Each line below from the line with "2025年4月 (246, 702)" to the line with "Cookie Policy (70, 1314)" must be copied exactly, including those two, and no picture may appear in the copy.

Provided data START

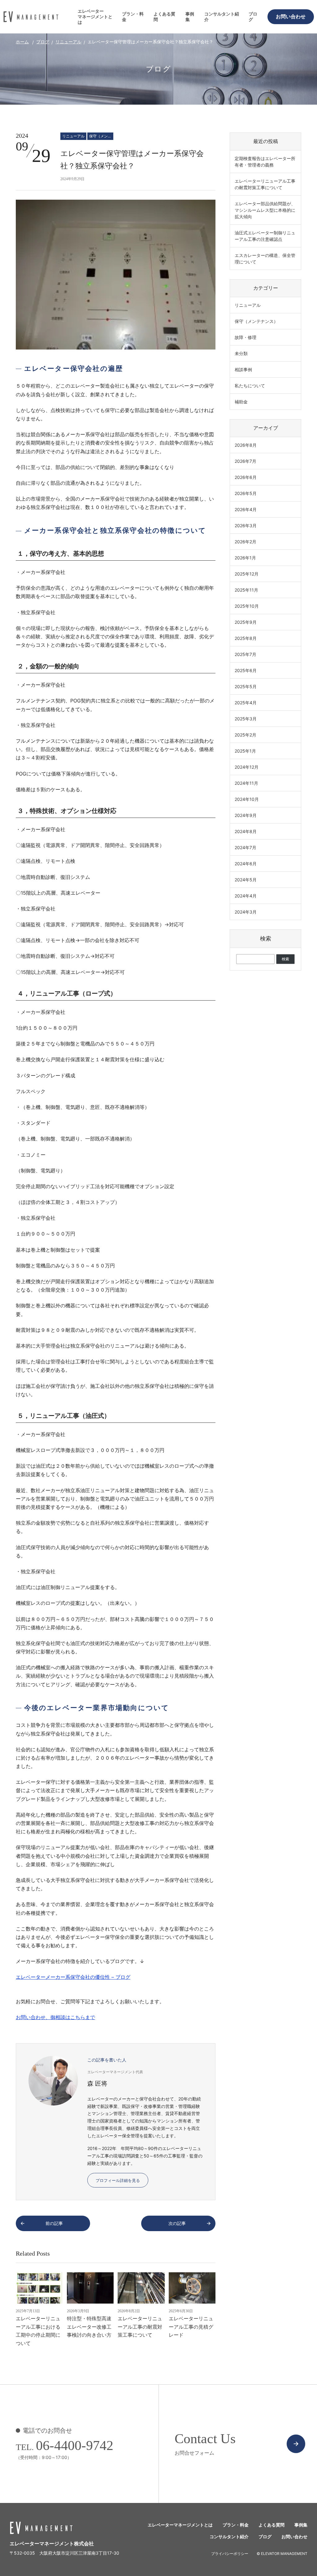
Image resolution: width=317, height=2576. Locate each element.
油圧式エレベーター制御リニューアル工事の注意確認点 (265, 236)
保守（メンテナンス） (101, 136)
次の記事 (177, 2223)
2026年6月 (246, 477)
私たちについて (250, 385)
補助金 (241, 401)
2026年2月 (245, 541)
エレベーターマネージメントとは (95, 17)
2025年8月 (246, 638)
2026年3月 (246, 525)
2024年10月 (247, 799)
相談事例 (243, 369)
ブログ (253, 16)
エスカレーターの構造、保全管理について (265, 258)
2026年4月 (246, 509)
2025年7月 (245, 654)
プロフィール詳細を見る (118, 2180)
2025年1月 (245, 751)
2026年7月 (245, 461)
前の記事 (54, 2223)
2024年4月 (246, 895)
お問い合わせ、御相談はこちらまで (55, 2017)
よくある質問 (164, 16)
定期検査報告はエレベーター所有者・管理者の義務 (265, 161)
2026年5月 (246, 493)
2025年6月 (246, 670)
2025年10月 (247, 606)
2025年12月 (246, 573)
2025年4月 (246, 702)
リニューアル (68, 41)
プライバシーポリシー (229, 2553)
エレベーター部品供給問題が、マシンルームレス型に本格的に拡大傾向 (265, 210)
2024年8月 (246, 831)
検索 (265, 939)
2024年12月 (246, 767)
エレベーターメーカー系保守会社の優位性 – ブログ (73, 1977)
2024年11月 (246, 783)
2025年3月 (246, 718)
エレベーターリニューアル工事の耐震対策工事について (265, 184)
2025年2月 (245, 734)
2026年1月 (245, 557)
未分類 (241, 353)
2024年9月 (246, 815)
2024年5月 (246, 879)
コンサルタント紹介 (221, 16)
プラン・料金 (133, 16)
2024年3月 (246, 911)
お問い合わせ (291, 16)
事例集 (189, 16)
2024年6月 (246, 863)
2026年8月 (246, 445)
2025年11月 (246, 590)
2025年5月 (246, 686)
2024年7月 (245, 847)
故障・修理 (245, 337)
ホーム (22, 41)
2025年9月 (246, 622)
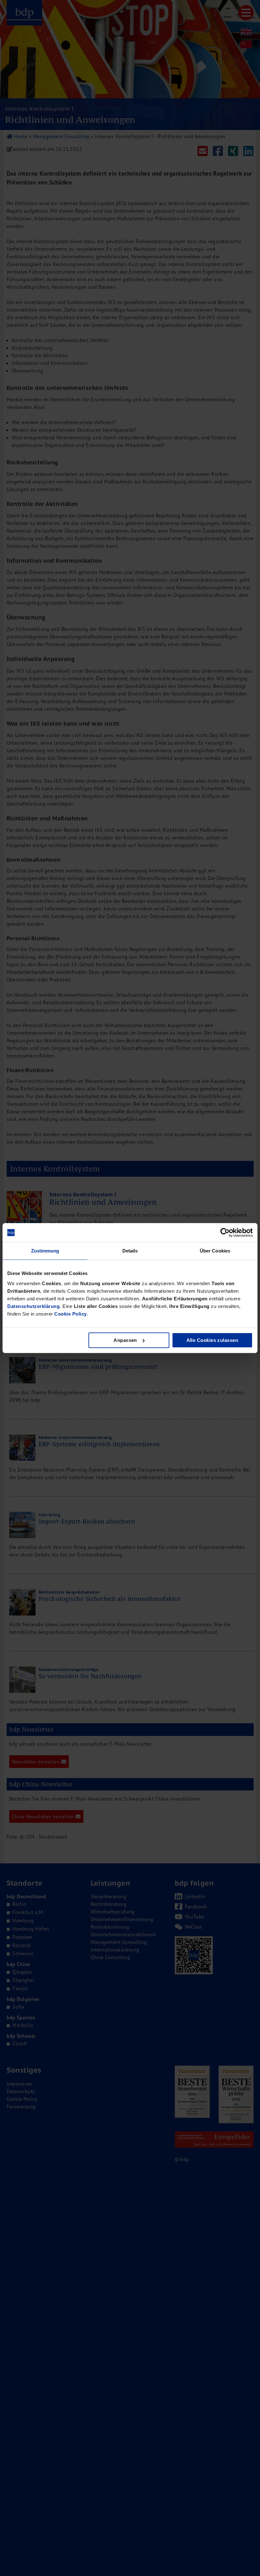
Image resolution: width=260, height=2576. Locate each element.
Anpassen (125, 1340)
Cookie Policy (70, 1314)
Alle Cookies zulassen (212, 1340)
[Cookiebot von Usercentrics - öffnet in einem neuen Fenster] (225, 1232)
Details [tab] (130, 1250)
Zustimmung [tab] (45, 1250)
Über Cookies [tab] (215, 1250)
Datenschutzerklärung (33, 1306)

Provided data END

Answer to this exercise:
2025年4月 (246, 702)
リニューアル (68, 41)
プライバシーポリシー (229, 2553)
エレベーター部品供給問題が、マシンルームレス型に本格的に拡大傾向 (265, 210)
2024年8月 (246, 831)
検索 (265, 939)
2024年12月 (246, 767)
エレベーターメーカー系保守会社の優位性 – ブログ (73, 1977)
2024年11月 (246, 783)
2025年3月 (246, 718)
エレベーターリニューアル工事の耐震対策工事について (265, 184)
2025年2月 (245, 734)
2026年1月 (245, 557)
未分類 (241, 353)
2024年9月 (246, 815)
2024年5月 (246, 879)
コンサルタント紹介 (221, 16)
プラン・料金 (133, 16)
2024年3月 (246, 911)
お問い合わせ (291, 16)
事例集 (189, 16)
2024年6月 (246, 863)
2026年8月 (246, 445)
2025年11月 (246, 590)
2025年5月 (246, 686)
2024年7月 (245, 847)
故障・修理 (245, 337)
ホーム (22, 41)
2025年9月 (246, 622)
Image resolution: width=260, height=2576. Locate each element.
Anpassen (125, 1340)
Cookie Policy (70, 1314)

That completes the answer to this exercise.